• [AUFGABEN ZUR ÜBUNG]
A. Wann wurde die Institution Camouflage laut dem Textauszug über Camouflage gegründet?
B. Schreiben Sie aus dem Textauszug über Camouflage die Stelle von „Penetration of space“ bis einschließlich „einer Theory Edition.“ wortgetreu ab.

• [TEXTAUSZUG]

Penetration of space
Die Institution Camouflage-Art.Culture.Politics in Johannesburg (zwar nicht „renommiert“ aber umso präziser arbeitend), in der ich 6 Monate war, wurde Ende 1999 gegründet.
Sie setzt ihre Arbeit in dem eben beschriebenen Setting an: Kunst und Kultur nicht zu einer leicht konsumierbaren Ware in einer globalisierten kulturellen Ökonomie zu machen, indem man sie als verfeinerte Version der postmodernen Strategie in ein europäisches oder amerikanisches Ausstellungssetting transferiert. Ihr Ziel ist vielmehr in der gegenübergestellten Analyse von Erster Welt und Dritter Welt, Postkolonialismus und Postmoderne, African Renaissance und „zivilisierter“ westlichen Demokratie, an strukturellen Ressourcen zu arbeiten. Vorerst in Form eines Raumes, einer Zeitschrift und einer Theory Edition.
Camouflage ist Teil einer größeren Institution CCASA – Centre for Contemporary Art of Southern Africa, die durch einen Pool an verschiedenen Personen aus den Bereichen Kunst, Kultur und Wissenschaft (KünstlerInnen, KuratorInnen, TheoretikerInnen) Konzepte entwickelt, die langfristig und intensiv an Inhalten arbeiten, vor allem im Bewusstsein, vorhandene westliche Strategien, wie die Konjunktur hybrider Mischwelten, in einen kritischen Kontext zu setzen und auch auf deren Gefahren hinzuweisen.

• [ANGABEN ZUR QUELLE]
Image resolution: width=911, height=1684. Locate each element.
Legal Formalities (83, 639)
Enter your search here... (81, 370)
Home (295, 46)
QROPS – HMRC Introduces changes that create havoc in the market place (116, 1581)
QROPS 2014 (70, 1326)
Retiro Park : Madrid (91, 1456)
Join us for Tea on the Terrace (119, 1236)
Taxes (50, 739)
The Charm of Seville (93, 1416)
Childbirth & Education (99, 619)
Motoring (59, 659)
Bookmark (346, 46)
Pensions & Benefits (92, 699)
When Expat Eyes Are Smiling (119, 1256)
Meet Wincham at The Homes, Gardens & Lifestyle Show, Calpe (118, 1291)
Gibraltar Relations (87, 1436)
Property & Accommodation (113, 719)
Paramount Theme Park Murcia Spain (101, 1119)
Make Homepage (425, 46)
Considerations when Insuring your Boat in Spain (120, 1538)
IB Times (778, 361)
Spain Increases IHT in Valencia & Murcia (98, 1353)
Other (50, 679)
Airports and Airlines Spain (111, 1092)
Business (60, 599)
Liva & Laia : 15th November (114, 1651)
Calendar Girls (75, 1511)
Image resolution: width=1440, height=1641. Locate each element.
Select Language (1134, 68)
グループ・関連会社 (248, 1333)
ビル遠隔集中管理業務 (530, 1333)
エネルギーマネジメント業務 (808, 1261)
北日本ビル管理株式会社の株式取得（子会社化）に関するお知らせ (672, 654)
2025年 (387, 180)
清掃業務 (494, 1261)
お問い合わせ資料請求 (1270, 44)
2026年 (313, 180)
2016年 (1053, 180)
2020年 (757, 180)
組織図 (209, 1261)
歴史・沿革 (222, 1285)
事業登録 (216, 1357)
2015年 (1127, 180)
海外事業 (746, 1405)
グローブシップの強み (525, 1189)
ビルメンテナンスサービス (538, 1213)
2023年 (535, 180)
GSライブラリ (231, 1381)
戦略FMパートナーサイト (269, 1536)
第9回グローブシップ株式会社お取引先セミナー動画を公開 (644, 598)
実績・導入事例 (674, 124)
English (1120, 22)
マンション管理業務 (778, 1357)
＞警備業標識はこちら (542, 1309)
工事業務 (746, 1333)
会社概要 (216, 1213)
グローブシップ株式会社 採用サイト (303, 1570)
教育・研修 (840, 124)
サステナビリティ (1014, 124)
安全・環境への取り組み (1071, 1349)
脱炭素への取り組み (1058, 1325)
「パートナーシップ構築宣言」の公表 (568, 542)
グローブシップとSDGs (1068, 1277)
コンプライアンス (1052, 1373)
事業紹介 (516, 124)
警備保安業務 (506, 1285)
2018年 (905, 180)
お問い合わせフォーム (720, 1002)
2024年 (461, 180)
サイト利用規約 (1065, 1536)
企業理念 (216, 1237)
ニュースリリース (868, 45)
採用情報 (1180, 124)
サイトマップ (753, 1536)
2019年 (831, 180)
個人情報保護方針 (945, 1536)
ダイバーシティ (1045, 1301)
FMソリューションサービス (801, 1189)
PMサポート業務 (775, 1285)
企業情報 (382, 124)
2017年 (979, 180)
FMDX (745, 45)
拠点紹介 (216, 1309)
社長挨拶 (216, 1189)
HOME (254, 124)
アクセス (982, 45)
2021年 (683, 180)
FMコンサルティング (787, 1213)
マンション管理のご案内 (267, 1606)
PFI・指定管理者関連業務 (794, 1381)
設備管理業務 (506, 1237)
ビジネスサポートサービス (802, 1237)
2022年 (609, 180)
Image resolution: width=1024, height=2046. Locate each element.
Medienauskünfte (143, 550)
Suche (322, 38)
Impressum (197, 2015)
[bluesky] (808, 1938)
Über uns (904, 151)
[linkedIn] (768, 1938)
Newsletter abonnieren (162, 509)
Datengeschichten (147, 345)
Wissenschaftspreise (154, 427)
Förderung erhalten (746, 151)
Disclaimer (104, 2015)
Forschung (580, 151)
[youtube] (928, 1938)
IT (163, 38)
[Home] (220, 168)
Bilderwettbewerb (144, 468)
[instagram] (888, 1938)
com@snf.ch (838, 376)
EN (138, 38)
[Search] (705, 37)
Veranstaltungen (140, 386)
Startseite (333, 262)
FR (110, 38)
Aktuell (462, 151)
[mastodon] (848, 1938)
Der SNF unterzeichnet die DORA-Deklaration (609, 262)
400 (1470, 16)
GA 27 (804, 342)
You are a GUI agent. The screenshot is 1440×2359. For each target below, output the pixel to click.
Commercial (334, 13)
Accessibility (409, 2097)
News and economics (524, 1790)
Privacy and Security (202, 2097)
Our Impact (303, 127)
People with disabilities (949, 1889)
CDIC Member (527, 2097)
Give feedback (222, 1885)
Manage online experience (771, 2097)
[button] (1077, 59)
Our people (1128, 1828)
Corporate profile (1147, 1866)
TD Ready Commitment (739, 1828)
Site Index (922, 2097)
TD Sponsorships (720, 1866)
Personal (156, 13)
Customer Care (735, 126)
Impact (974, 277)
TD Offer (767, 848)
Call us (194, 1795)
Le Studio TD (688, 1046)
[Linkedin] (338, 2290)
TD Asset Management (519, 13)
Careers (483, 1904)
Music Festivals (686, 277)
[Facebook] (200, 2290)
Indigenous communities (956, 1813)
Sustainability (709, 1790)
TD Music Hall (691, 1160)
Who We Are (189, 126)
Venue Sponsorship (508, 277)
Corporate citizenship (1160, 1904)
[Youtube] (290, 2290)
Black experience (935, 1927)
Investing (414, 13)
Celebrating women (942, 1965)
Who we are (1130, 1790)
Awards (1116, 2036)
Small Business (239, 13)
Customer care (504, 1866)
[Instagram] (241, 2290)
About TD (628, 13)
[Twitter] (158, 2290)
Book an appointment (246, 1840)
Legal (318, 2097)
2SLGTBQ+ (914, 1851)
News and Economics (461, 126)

• [LÖSUNGEN]
A. Ende 1999.

B.
Penetration of space
Die Institution Camouflage-Art.Culture.Politics in Johannesburg (zwar nicht „renommiert“ aber umso präziser arbeitend), in der ich 6 Monate war, wurde Ende 1999 gegründet.
Sie setzt ihre Arbeit in dem eben beschriebenen Setting an: Kunst und Kultur nicht zu einer leicht konsumierbaren Ware in einer globalisierten kulturellen Ökonomie zu machen, indem man sie als verfeinerte Version der postmodernen Strategie in ein europäisches oder amerikanisches Ausstellungssetting transferiert. Ihr Ziel ist vielmehr in der gegenübergestellten Analyse von Erster Welt und Dritter Welt, Postkolonialismus und Postmoderne, African Renaissance und „zivilisierter“ westlichen Demokratie, an strukturellen Ressourcen zu arbeiten. Vorerst in Form eines Raumes, einer Zeitschrift und einer Theory Edition.